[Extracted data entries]
┄┄┄┄┄┄
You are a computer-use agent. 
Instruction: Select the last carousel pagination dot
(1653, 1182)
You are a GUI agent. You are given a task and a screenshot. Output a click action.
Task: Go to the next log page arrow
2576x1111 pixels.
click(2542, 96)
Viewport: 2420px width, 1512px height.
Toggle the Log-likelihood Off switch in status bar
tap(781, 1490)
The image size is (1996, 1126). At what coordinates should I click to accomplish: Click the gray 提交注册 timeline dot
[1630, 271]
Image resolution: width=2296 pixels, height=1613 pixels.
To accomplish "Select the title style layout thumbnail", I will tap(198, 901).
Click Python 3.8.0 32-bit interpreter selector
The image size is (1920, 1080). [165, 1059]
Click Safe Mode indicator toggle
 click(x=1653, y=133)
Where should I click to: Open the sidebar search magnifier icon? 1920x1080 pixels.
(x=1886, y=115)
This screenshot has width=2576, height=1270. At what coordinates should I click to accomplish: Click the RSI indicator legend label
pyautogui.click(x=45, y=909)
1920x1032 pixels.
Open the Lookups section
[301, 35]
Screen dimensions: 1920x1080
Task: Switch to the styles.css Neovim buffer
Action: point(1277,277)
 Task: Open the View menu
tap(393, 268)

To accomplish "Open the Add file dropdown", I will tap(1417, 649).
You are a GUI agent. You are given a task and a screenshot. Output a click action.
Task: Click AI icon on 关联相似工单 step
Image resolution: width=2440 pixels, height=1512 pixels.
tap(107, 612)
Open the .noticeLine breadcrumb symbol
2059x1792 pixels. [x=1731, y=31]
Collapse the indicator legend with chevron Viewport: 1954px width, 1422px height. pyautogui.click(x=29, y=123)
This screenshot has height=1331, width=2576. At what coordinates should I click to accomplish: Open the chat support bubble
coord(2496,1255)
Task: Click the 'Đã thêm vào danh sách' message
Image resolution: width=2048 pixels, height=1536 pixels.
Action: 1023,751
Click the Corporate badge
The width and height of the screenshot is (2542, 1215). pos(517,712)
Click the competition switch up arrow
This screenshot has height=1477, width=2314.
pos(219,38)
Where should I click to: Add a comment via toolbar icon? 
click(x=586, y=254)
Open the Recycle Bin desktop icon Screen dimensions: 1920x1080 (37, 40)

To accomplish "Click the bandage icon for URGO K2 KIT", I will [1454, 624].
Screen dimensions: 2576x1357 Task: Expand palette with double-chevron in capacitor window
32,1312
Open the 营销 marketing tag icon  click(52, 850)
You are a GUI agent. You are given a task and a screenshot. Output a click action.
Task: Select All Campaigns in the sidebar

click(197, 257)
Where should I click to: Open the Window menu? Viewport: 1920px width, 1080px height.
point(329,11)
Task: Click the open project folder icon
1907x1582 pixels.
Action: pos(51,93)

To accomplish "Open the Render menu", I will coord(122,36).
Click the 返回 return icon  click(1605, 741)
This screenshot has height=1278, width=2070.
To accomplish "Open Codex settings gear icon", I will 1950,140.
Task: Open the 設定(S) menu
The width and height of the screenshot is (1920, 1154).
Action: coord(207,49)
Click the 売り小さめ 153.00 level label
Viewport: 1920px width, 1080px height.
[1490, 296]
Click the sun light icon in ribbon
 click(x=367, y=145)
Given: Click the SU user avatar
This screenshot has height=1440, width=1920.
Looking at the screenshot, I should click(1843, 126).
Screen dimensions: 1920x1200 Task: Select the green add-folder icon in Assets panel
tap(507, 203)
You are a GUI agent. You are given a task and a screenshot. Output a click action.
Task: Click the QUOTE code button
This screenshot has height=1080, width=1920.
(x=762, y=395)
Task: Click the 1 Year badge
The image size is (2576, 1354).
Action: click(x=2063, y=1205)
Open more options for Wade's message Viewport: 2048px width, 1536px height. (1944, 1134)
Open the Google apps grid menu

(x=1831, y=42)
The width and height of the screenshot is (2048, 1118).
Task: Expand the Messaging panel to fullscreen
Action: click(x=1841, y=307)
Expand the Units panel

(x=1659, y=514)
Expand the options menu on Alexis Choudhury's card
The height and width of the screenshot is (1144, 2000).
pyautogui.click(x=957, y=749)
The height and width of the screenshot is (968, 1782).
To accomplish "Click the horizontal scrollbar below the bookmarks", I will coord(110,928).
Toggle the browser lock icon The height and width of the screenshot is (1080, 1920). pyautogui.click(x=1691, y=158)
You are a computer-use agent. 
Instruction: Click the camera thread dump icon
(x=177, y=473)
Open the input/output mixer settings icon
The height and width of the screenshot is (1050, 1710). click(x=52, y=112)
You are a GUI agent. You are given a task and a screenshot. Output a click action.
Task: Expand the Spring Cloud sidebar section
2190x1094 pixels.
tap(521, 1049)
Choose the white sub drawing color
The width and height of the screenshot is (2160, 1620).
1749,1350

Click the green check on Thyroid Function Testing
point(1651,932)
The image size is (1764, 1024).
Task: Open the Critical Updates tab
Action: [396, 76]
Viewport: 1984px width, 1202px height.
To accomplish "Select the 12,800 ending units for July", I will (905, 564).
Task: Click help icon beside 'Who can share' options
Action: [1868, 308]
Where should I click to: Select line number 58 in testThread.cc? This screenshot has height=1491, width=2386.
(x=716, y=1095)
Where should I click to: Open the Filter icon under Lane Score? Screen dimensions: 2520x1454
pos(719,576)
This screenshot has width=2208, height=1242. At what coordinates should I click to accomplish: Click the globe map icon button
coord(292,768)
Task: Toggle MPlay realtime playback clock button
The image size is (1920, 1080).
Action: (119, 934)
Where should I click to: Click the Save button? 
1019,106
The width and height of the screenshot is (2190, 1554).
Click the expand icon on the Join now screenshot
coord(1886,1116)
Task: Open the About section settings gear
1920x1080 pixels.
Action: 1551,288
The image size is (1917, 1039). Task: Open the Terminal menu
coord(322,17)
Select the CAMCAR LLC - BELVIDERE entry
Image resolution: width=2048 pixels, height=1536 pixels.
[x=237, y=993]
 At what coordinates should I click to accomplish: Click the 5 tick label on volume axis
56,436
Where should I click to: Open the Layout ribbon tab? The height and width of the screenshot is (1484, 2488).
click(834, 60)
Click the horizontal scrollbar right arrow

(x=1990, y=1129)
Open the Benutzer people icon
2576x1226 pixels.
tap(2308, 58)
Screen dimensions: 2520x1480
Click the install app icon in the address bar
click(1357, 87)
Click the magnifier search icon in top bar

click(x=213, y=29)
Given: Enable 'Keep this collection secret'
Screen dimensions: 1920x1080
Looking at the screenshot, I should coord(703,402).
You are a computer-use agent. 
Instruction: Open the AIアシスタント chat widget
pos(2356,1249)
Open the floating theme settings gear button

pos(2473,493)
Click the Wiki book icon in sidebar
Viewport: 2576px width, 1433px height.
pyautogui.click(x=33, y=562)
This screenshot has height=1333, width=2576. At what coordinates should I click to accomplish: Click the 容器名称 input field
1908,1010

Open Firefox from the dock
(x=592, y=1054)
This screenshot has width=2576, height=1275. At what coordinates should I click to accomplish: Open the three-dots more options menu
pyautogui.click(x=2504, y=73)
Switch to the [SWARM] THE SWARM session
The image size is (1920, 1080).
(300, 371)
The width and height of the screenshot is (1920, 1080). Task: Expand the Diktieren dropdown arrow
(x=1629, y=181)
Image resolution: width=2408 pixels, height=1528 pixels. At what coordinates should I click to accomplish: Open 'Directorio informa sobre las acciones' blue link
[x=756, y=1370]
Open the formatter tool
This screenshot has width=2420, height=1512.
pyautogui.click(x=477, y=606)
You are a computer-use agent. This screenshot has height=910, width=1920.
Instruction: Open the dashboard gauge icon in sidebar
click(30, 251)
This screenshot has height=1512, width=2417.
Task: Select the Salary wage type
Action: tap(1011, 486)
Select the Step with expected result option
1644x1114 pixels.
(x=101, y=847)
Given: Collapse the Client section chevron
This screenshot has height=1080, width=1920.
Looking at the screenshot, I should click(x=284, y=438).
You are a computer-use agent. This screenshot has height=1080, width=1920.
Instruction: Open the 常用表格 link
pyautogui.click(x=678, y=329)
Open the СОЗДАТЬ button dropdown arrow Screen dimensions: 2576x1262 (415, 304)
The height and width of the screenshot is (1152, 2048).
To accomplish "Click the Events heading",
┄┄┄┄┄┄
Exercise prompt: All lines above that contain the word "Collapse" are to be copied.

Your solution:
Collapse the indicator legend with chevron Viewport: 1954px width, 1422px height. pyautogui.click(x=29, y=123)
Given: Collapse the Client section chevron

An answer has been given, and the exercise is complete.